EXERCISE OBJECTIVE
Please find the line that holds "Where should I click to: Select" below and reproduce it, along with every line after it through the end, exactly and without pictures.

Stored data

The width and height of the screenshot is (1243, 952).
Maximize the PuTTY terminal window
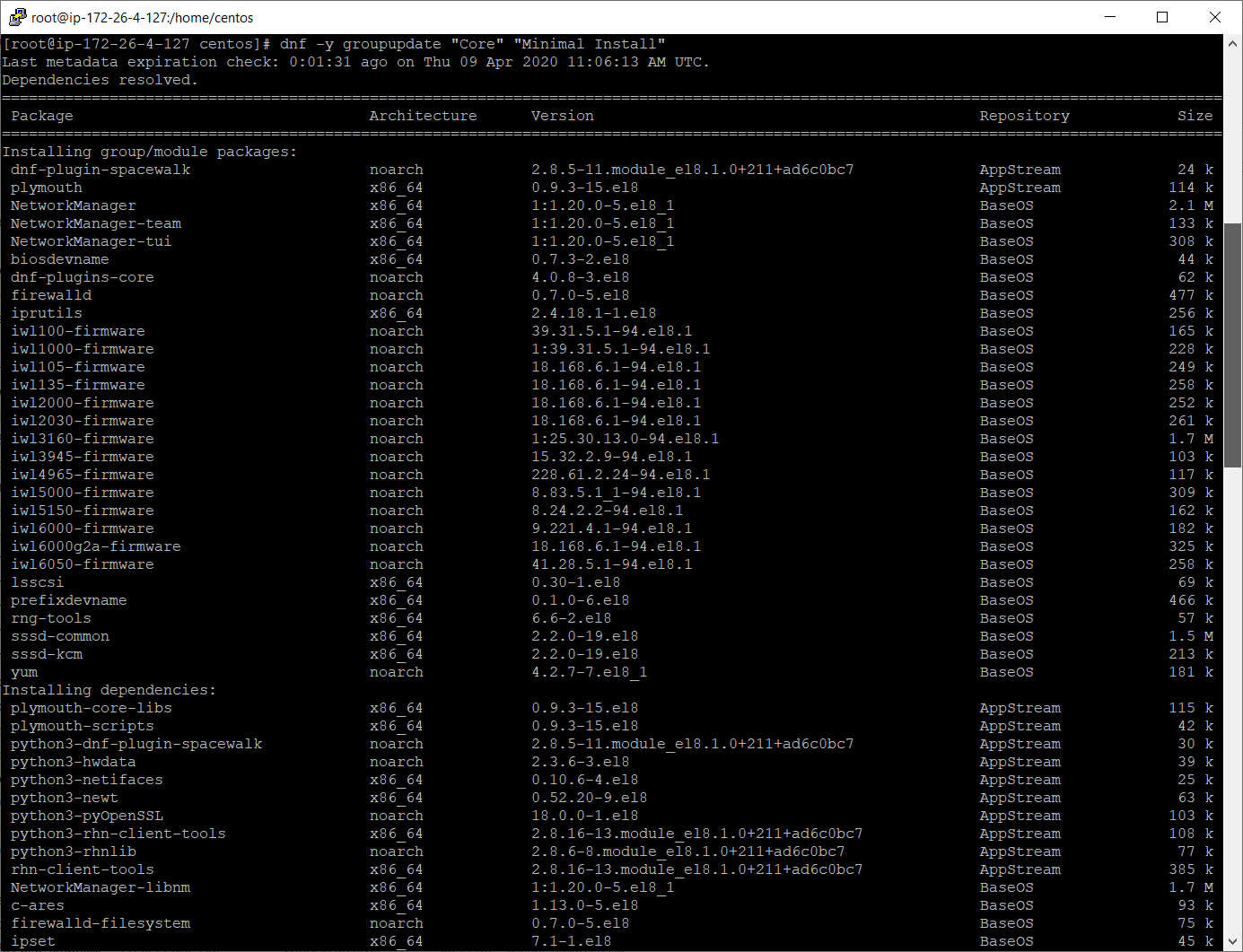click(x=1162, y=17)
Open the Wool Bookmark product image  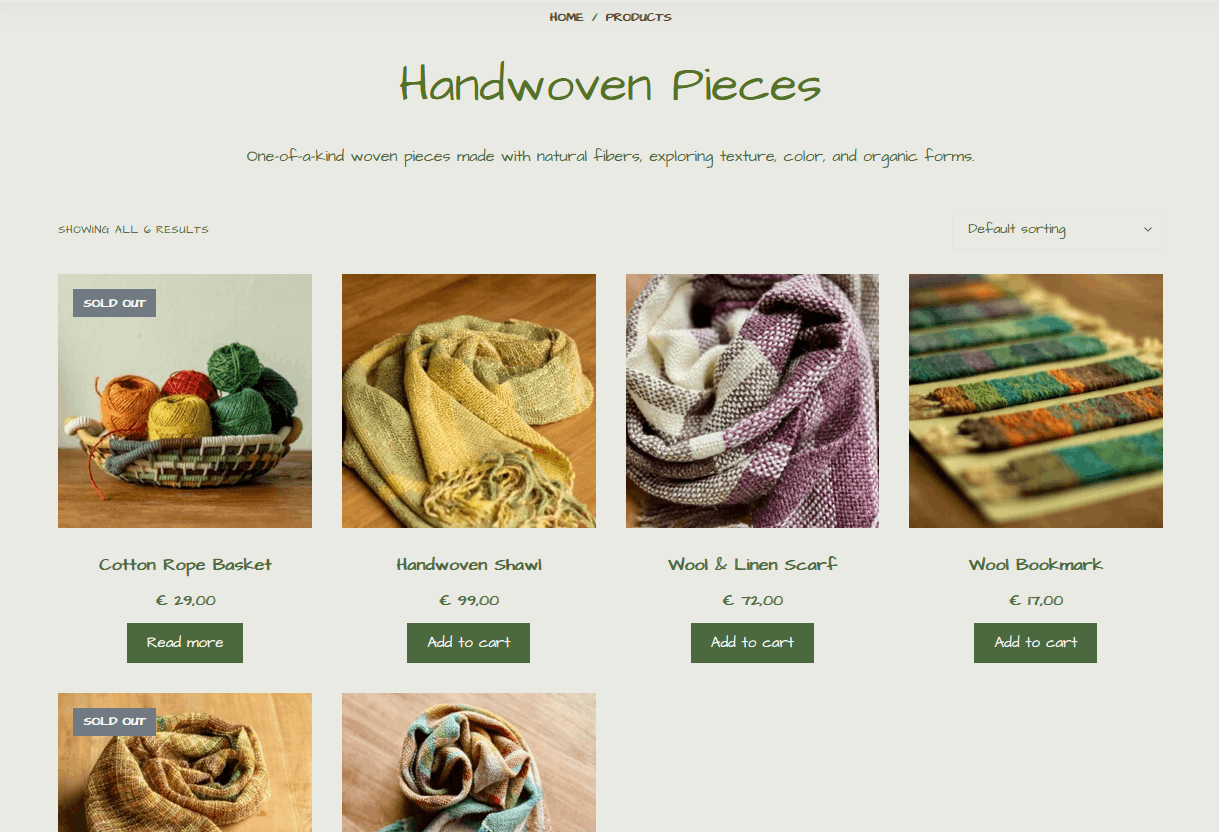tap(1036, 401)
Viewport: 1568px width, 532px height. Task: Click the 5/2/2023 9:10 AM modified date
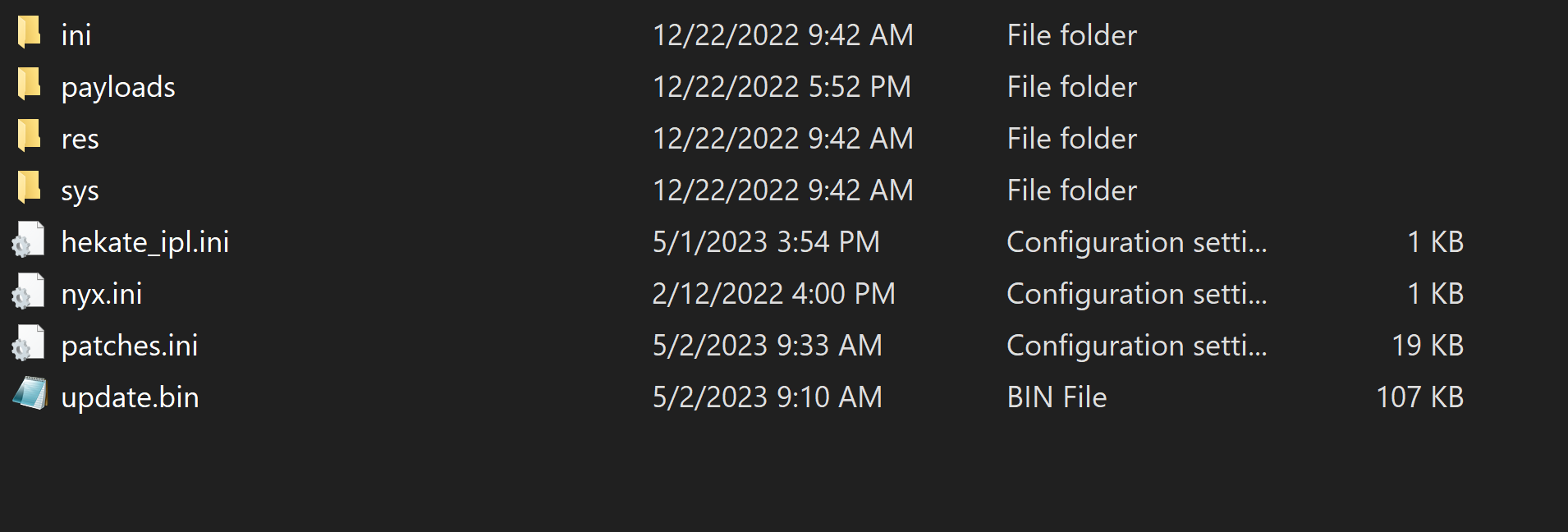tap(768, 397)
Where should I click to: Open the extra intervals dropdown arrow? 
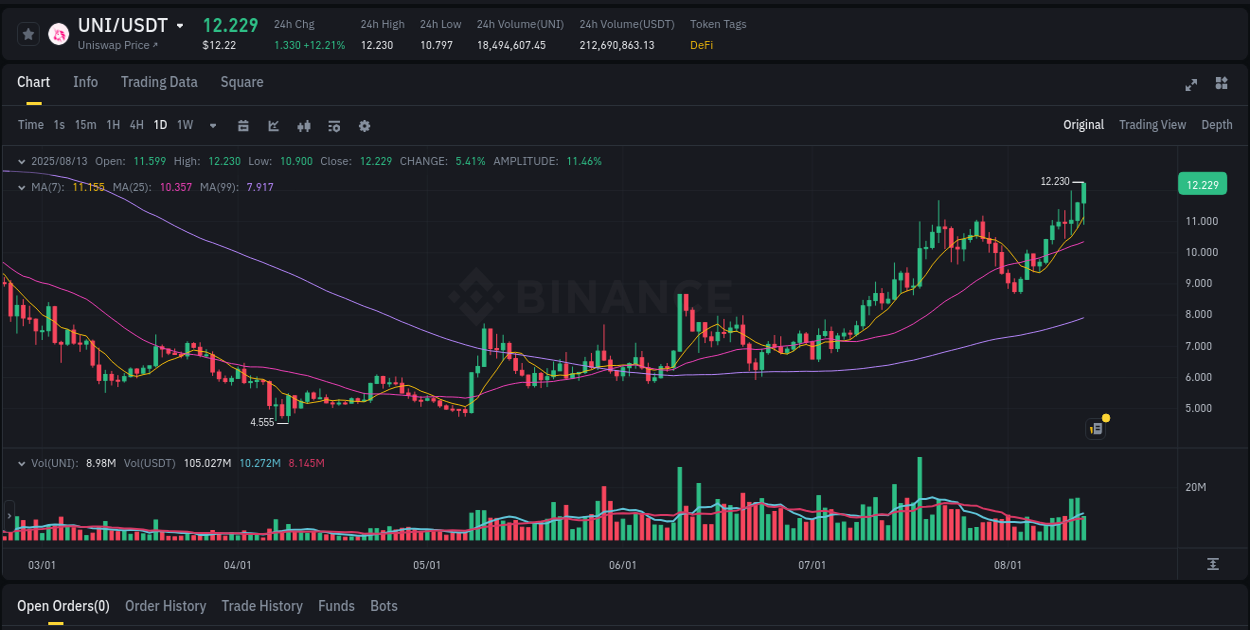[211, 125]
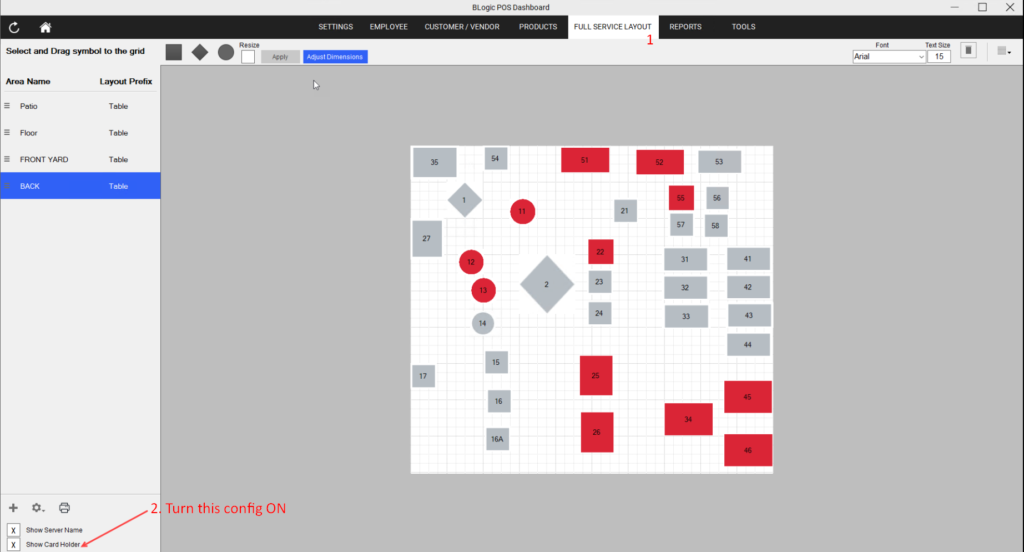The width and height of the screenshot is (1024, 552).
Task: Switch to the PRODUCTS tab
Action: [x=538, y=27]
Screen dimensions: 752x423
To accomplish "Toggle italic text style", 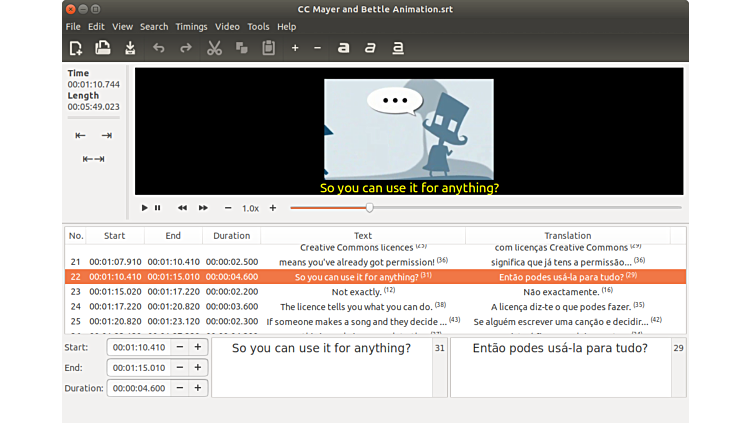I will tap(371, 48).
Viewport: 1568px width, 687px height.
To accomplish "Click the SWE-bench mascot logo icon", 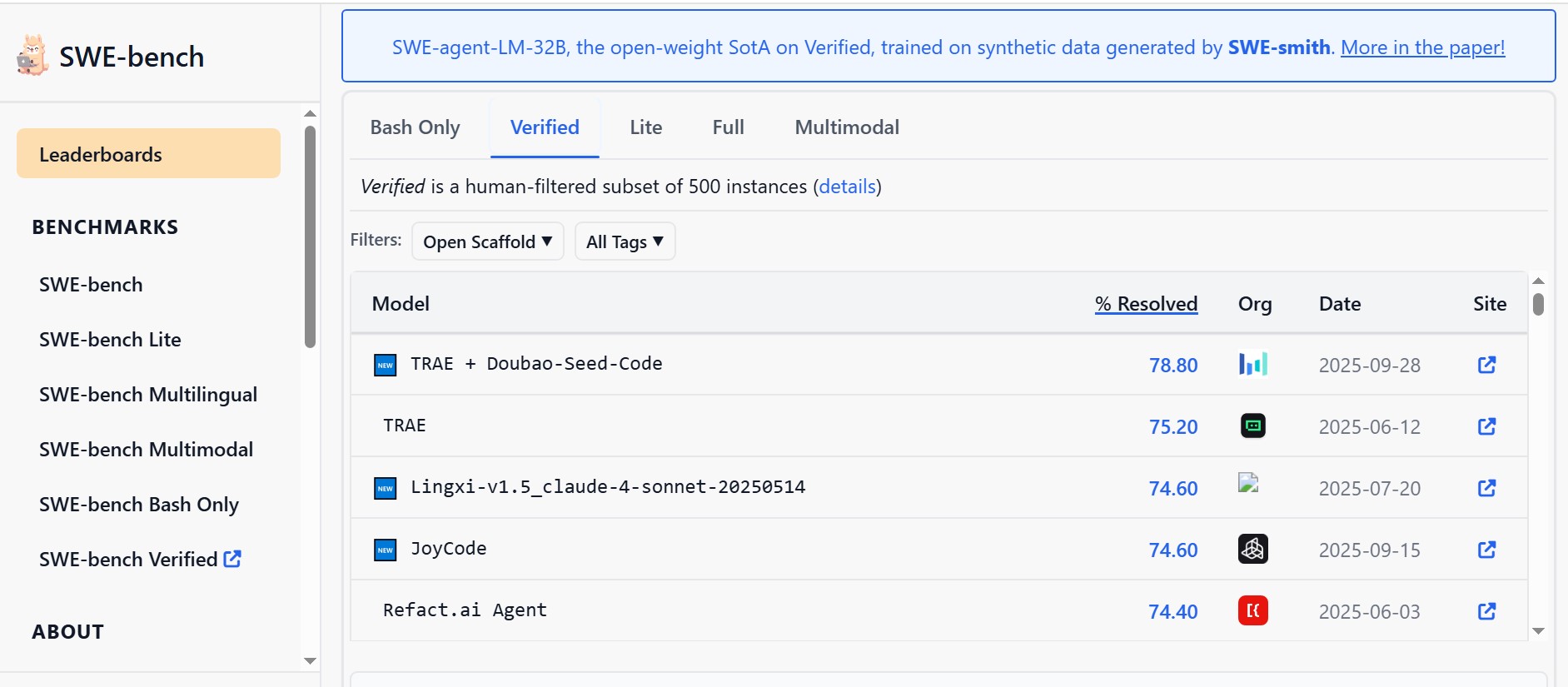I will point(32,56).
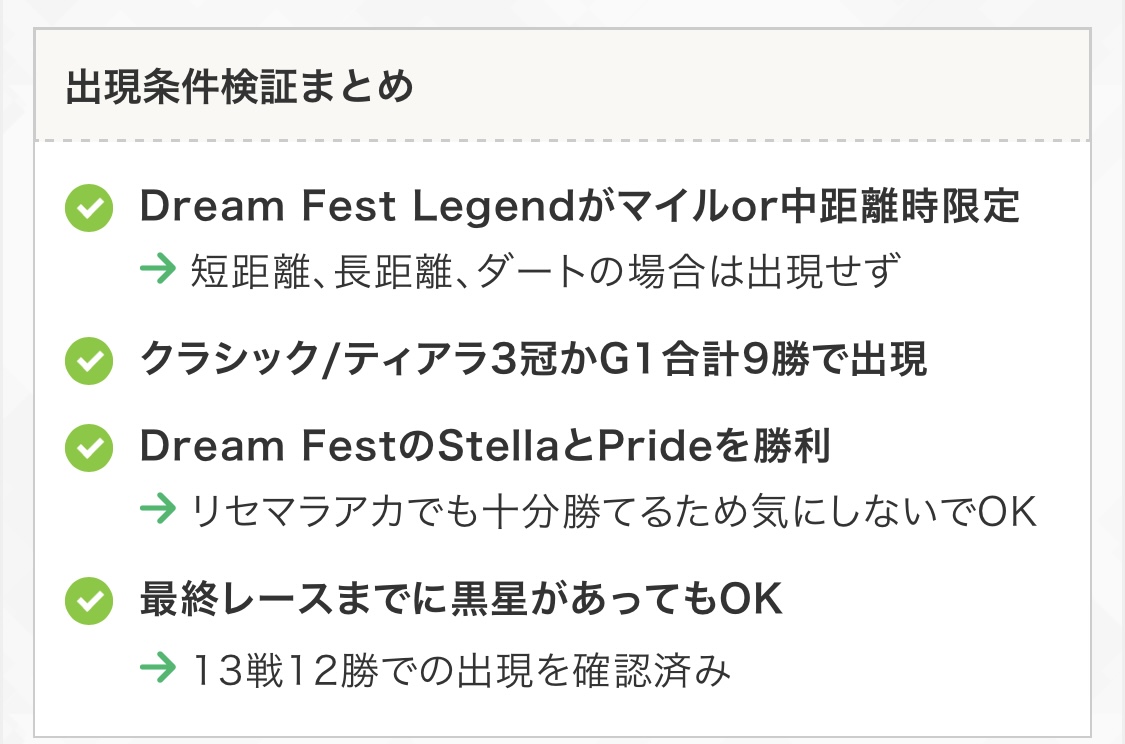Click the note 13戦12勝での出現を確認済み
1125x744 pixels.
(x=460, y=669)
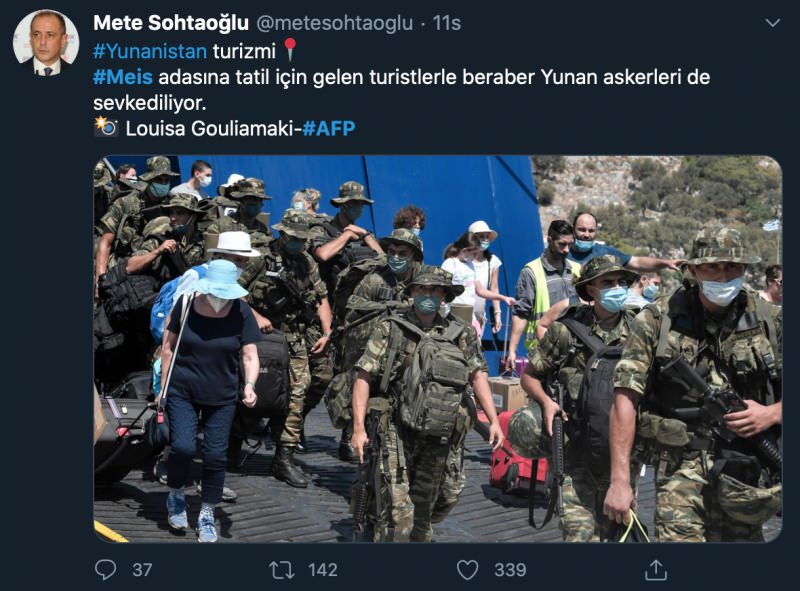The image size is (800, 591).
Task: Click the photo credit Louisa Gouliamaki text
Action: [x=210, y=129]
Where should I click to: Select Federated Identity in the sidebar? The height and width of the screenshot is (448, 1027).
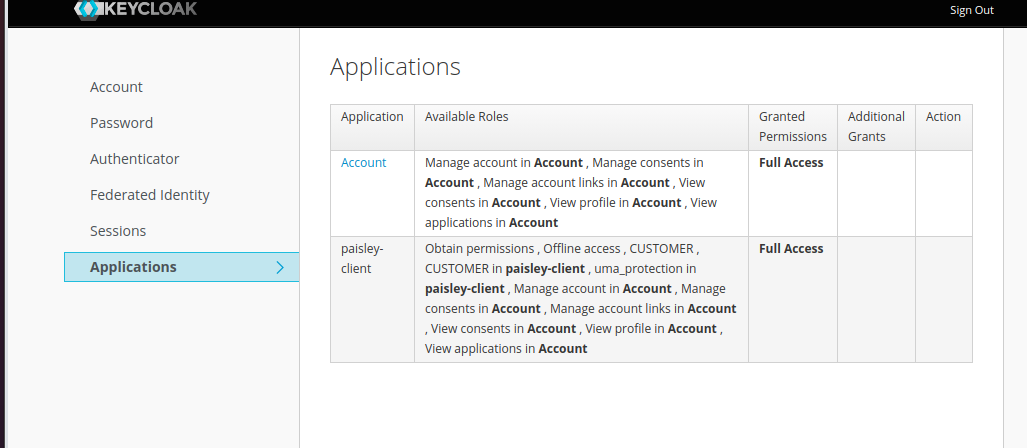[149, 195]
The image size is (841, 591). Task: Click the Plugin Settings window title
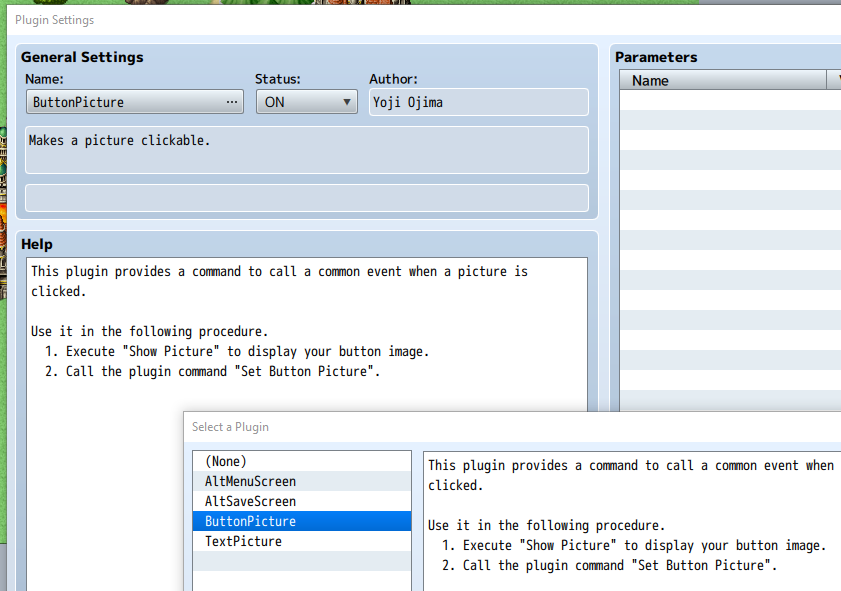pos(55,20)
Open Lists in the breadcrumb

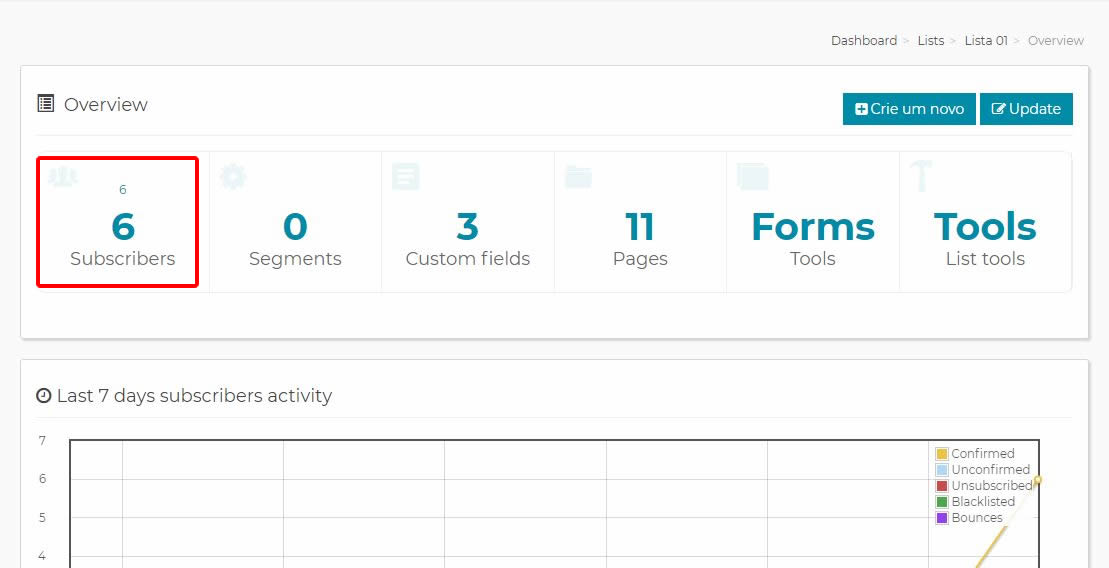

EXERCISE ANSWER
Where should I click to: Select Federated Identity in the sidebar? The height and width of the screenshot is (448, 1027).
[149, 195]
The image size is (841, 591). Task: Click the Plugin Settings window title
pos(55,20)
Open Lists in the breadcrumb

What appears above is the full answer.